(TASK BRIEF) Starting with the line with "Instruction: Click lock" in the entries below and going on through the line with "Task: Open the 'has", output every line exactly and nothing more. No pictures.

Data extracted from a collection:
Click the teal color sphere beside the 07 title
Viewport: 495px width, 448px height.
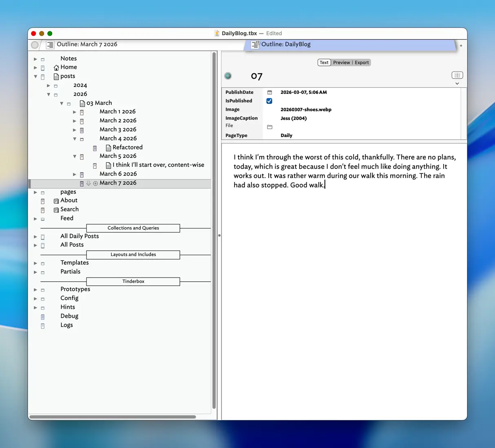[228, 76]
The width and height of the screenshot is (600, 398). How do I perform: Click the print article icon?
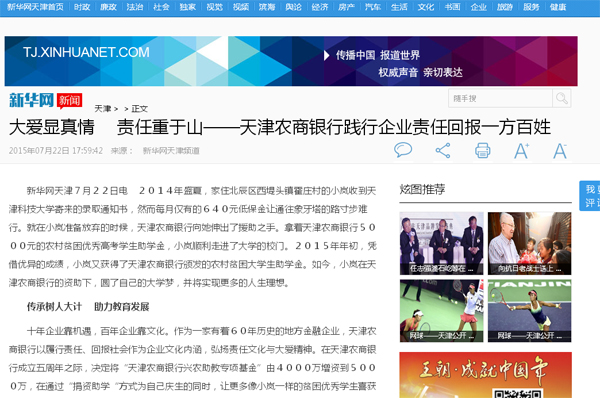tap(483, 150)
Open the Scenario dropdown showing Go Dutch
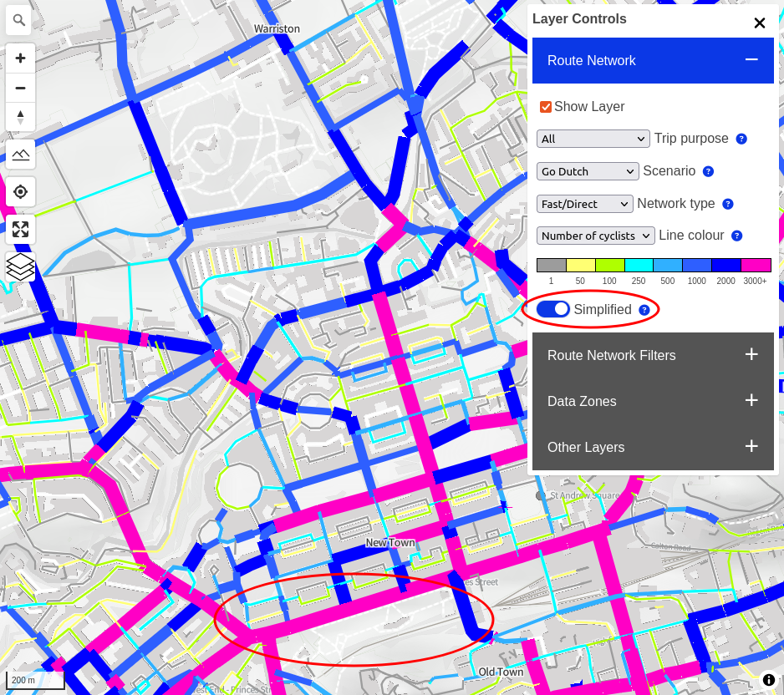 click(588, 171)

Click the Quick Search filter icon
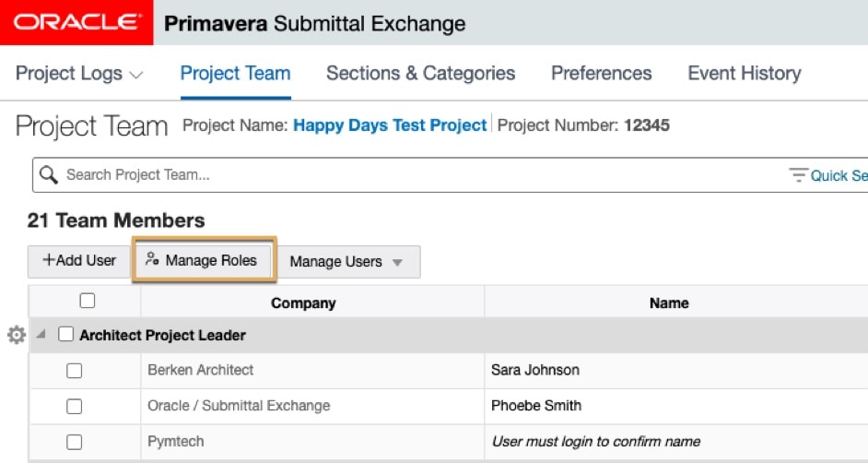coord(798,175)
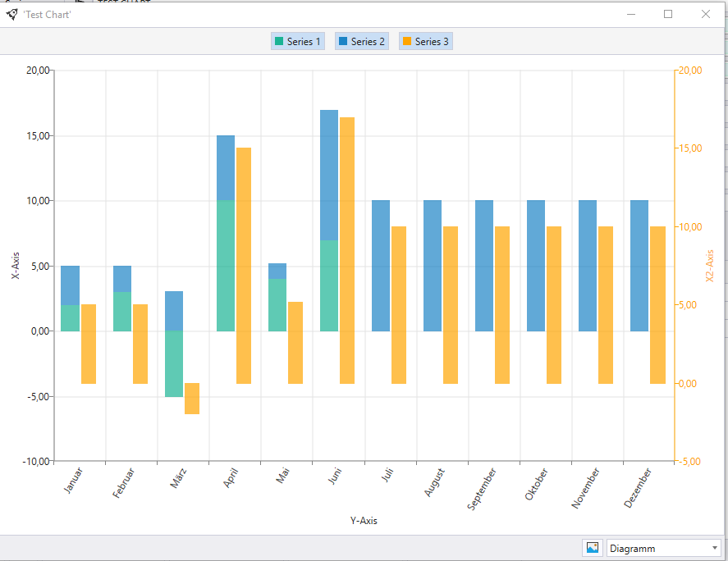This screenshot has width=728, height=561.
Task: Close the Test Chart window
Action: click(706, 14)
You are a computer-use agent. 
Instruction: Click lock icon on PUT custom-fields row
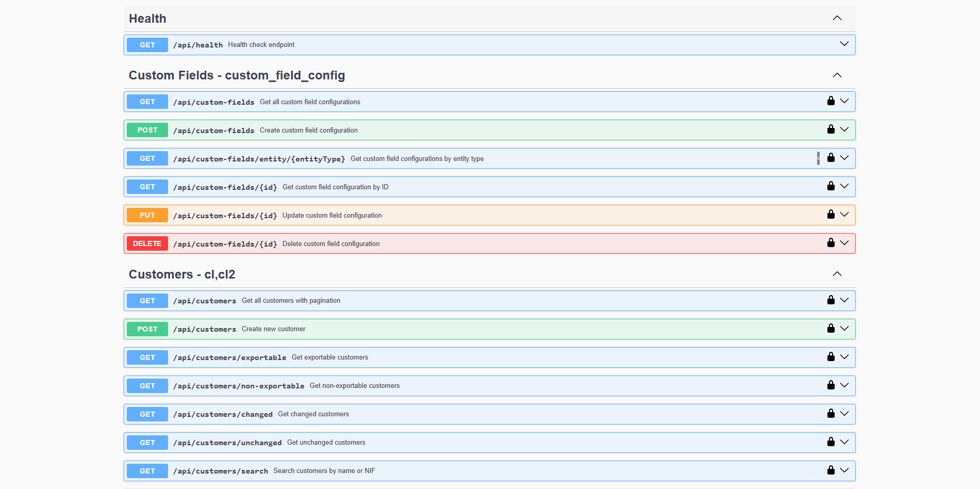pos(830,215)
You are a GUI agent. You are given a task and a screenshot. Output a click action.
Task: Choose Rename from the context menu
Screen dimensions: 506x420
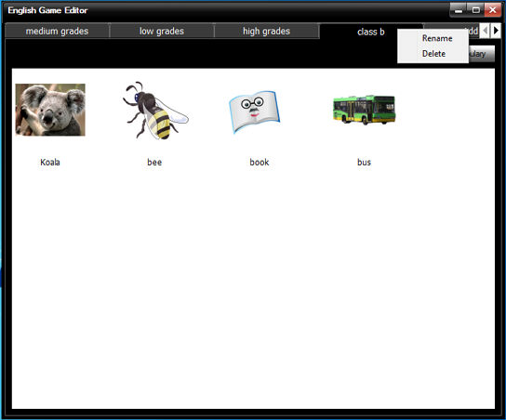pos(437,38)
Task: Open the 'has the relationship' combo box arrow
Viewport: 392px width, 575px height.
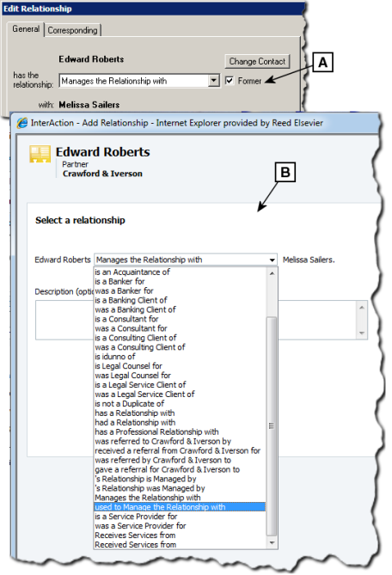Action: point(214,81)
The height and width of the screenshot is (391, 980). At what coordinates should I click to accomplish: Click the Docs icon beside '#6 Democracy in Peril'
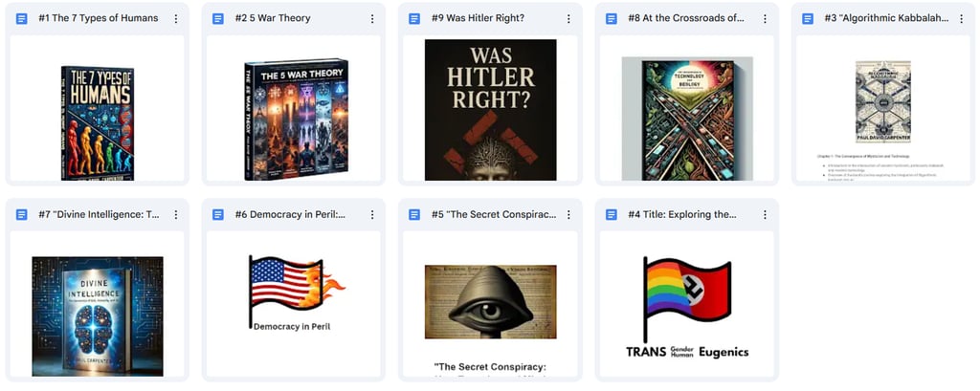218,215
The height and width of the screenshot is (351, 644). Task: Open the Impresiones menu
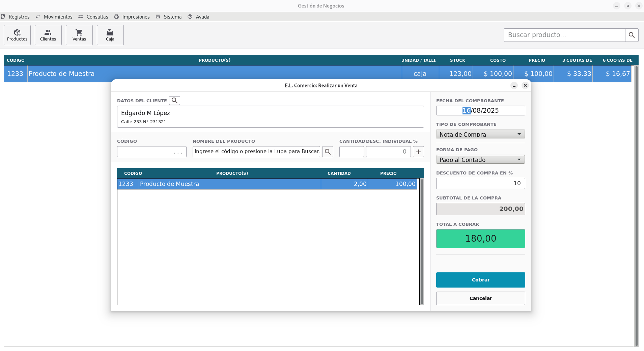pos(136,17)
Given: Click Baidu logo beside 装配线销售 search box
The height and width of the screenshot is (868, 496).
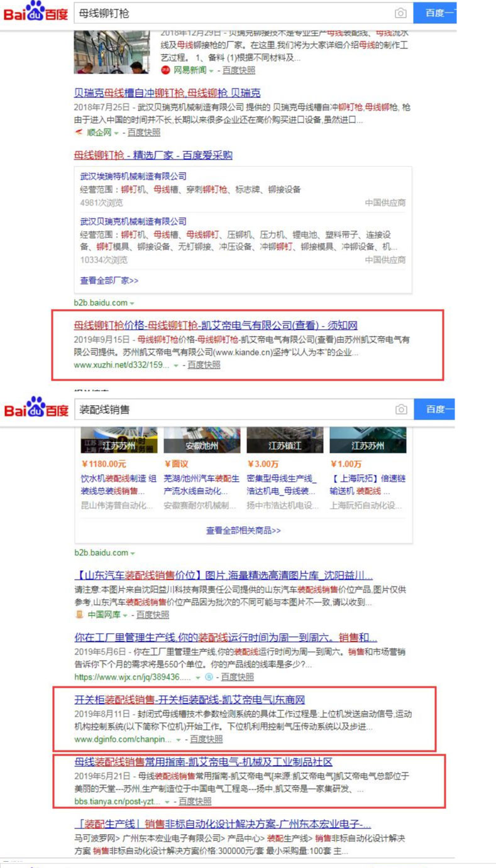Looking at the screenshot, I should click(36, 408).
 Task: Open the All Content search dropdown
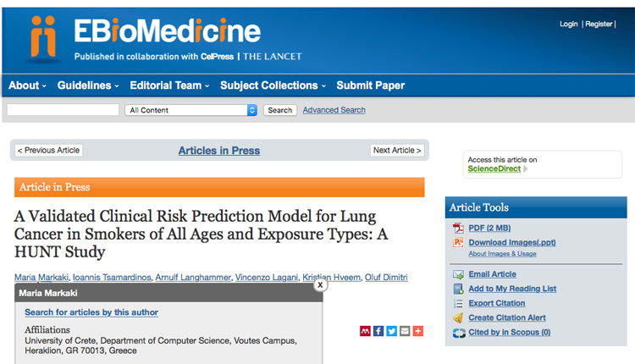tap(191, 110)
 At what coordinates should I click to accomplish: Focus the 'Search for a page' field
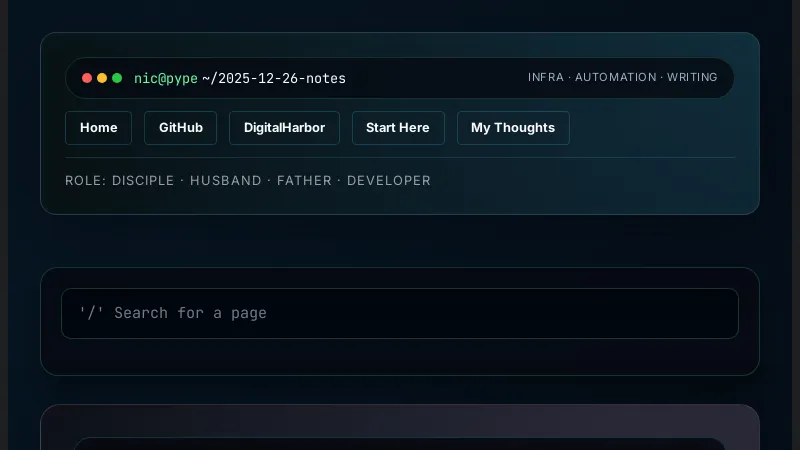click(400, 313)
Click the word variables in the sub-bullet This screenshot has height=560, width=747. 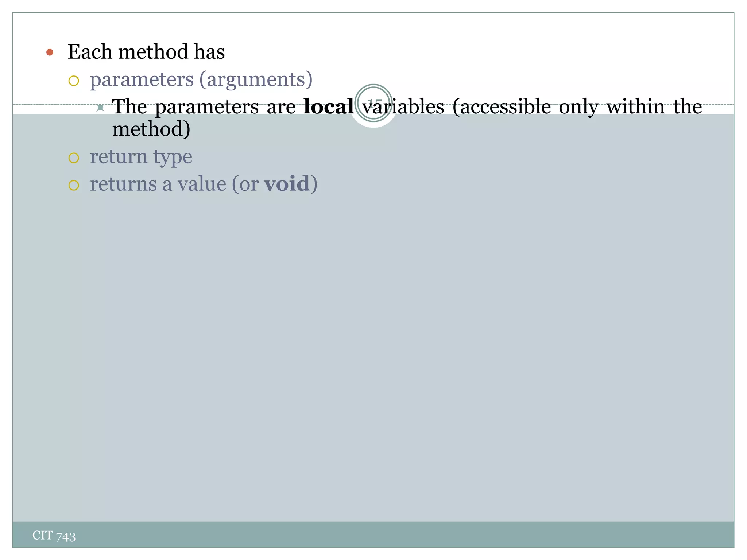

(EXPECTED OUTPUT)
Instruction: Click lock icon on PUT custom-fields row
pos(830,215)
You are a GUI agent. You are given a task and a screenshot. Output a click action.
Task: Choose Rename from the context menu
Screen dimensions: 506x420
pos(437,38)
Task: Open the 'has the relationship' combo box arrow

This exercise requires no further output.